Una soluzione di Master Data Management per il mastering dei consensi
Ai fini della conformità, è fondamentale poter disporre di uno strumento che gestisca i consensi dei vari tipi di soggetti (clienti, ma anche dipendenti, semplici contatti, fornitori) e che permetta di applicare in modo coerente i diritti riconosciuti dal GDPR: ad esempio, se un cliente vuole esercitare il suo diritto di accesso, vanno recuperate tutte le informazioni raccolte su di lui nei diversi sistemi.
I consensi, inoltre, devono essere tenuti sempre aggiornati in un processo iterativo con implicazioni di carattere organizzativo, non risolvibile solo attraverso un’implementazione tecnologica esercitata una tantum.

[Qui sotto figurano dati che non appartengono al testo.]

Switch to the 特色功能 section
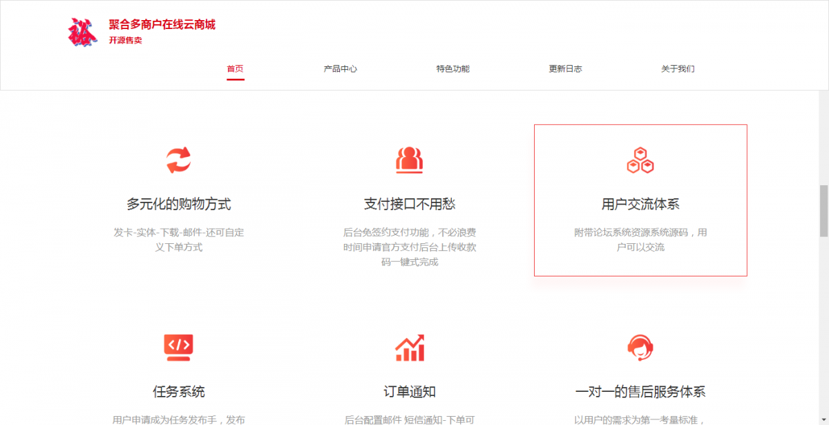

I sistemi che, in un’organizzazione, contengono dati sensibili, sono diversi (CRM, ERP, sistemi di gestione HR, Data Lake, …): la maggior parte di queste applicazioni sono lungi dall’essere “GDPR compliant” e implementare una gestione dei consensi su ciascuna di esse richiederebbe uno sforzo notevole.
Da tutti questi aspetti, si comprende come sia molto meglio gestire consensi e diritti GDPR da un unico “control point”, che consenta la tracciabilità e l’audit delle modifiche, l’attuazione delle politiche privacy e di sicurezza dei dati. Una piattaforma di Master Data Management (MDM) fornisce le funzionalità necessarie per realizzare tutto ciò.